Bond prices soared as investors again sought the safety of government debt, sending yields to multi-month lows. The yield on the 10-year Treasury note, which moves inversely to its price, fell to 4.47 percent, its weakest level since March 14, and down from 4.56 percent at Tuesday's close.
The National Association of Realtors said pending sales of existing homes fell in July to the lowest level in nearly six years. Though the report did support the argument for a rate cut, it also worried investors who are nervous about the housing market growing so weak that it drags the economy into recession.
The Fed's Beige Book, which describes economic conditions in regions around the country, said that while upheaval in the financial markets has made the housing slump worse, the overall economy hasn't been widely harmed. Wall Street appeared disappointed that the Beige Book's findings didn't deliver a sure-bet for a rate cut.
"The markets are reacting to absolutely every bit of information which is coming along tick by tick," said Walter Gerasimowicz, chairman and chief executive of Meditron Asset Management in New York, downplaying the market's initial pullback after release of the Beige Book as an overreaction. "I'm happy to see that the underlying economy is still in fairly sound mode."

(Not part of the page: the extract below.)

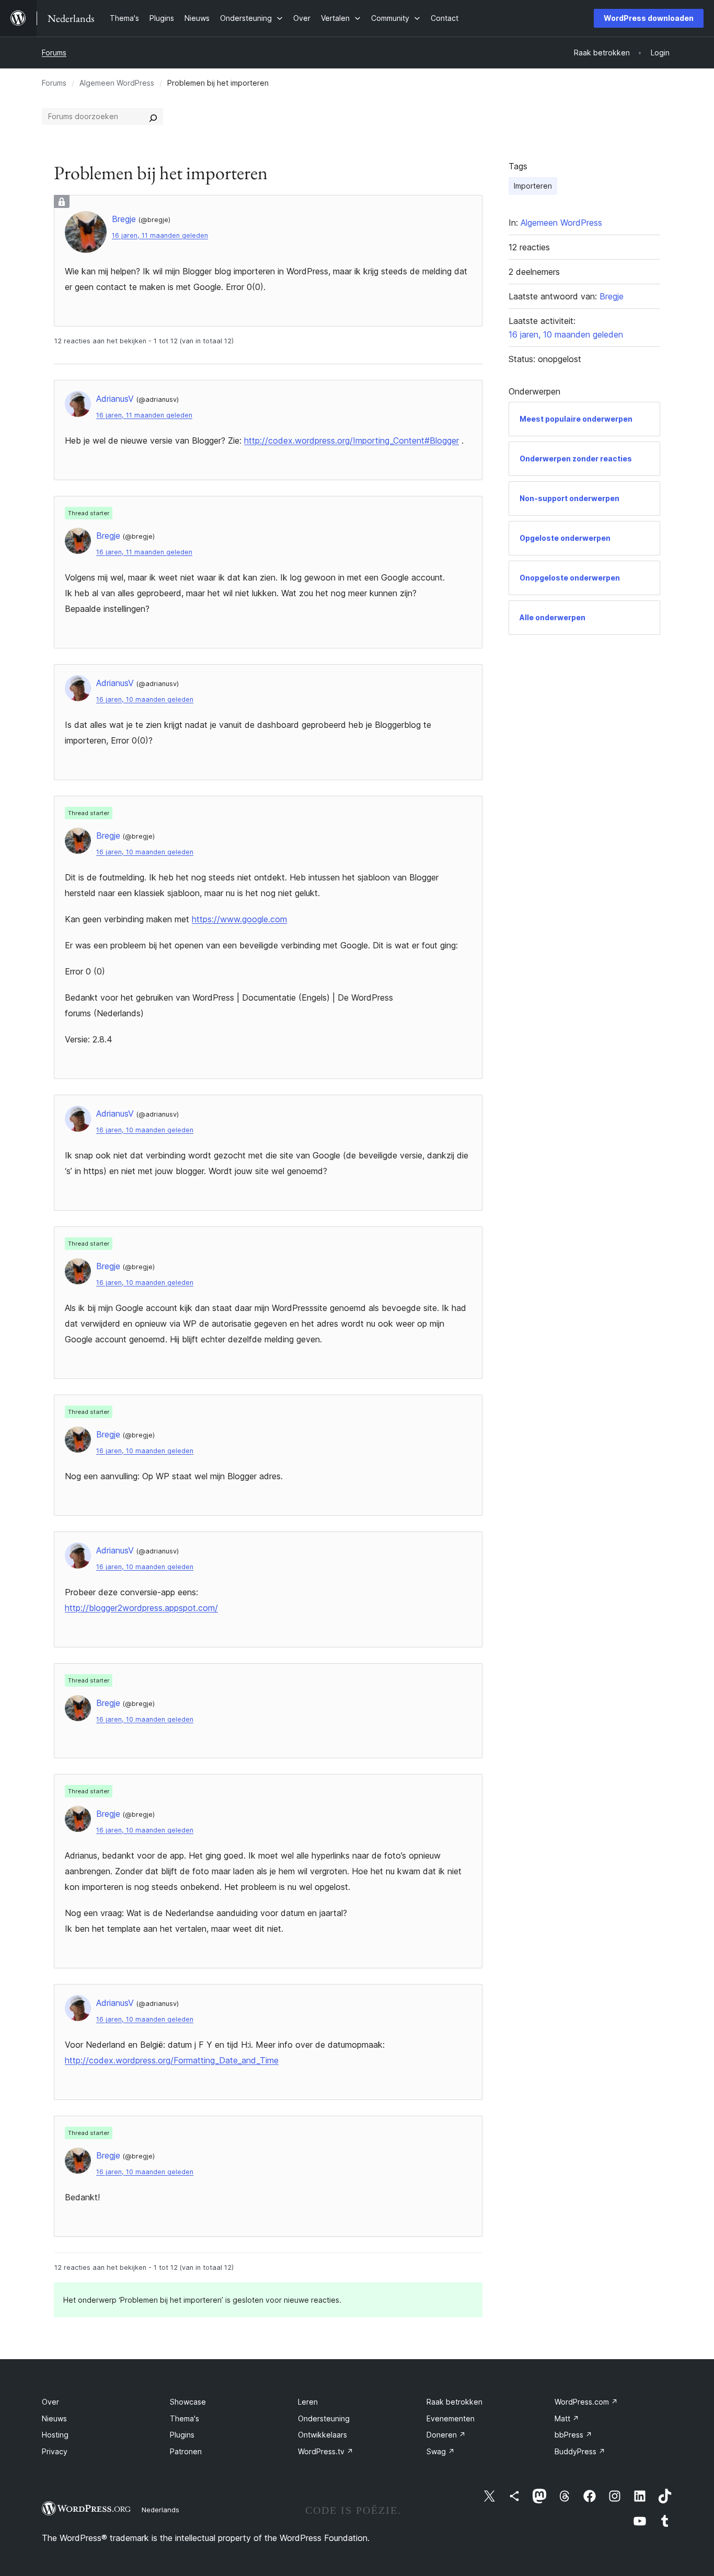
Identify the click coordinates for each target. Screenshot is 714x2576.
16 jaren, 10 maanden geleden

The Dow ended down 143.39, or 1.07 percent, at 13,305.47, after having fallen as much as 200 points in the session.
Broader stock indicators also lost ground. The Standard & Poor's 500 index fell 17.13, or 1.15 percent, to 1,472.29, and the Nasdaq composite index fell 24.29, or 0.92 percent, to 2,605.95.
The Russell 2000 index of smaller companies fell 10.23, or 1.28 percent, to 790.46.
Declining issues outnumbered advancers by more than 3 to 1 on the New York Stock Exchange, where volume came to 1.39 billion shares compared with 1.37 billion shares traded Tuesday.
Crude futures rose 65 cents to settle at $75.73 per barrel on the New York Mercantile Exchange.
In corporate news, Mattel Inc. announced a third major recall of Chinese-made toys in little more than a month because of excessive amounts of lead paint. The world's largest toy maker said the move affects about 800,000 toys. Mattel rose 1 cent to $21.98.
Apple Inc. fell $7.40, or 5.1 percent, to $136.76 after investors were disappointed about newly announced versions of the company's iPod digital media players.
Costco Wholesale Corp., the warehouse retailer, fell $2.61, or 4.2 percent, to $59 after reporting its August same-store sales rose a weaker-than- expected 2 percent largely due to strong international sales. Same-store sales, or sales at stores open at least a year, are a widely followed indicator of retail health.
Most major retailers will be reporting August sales today.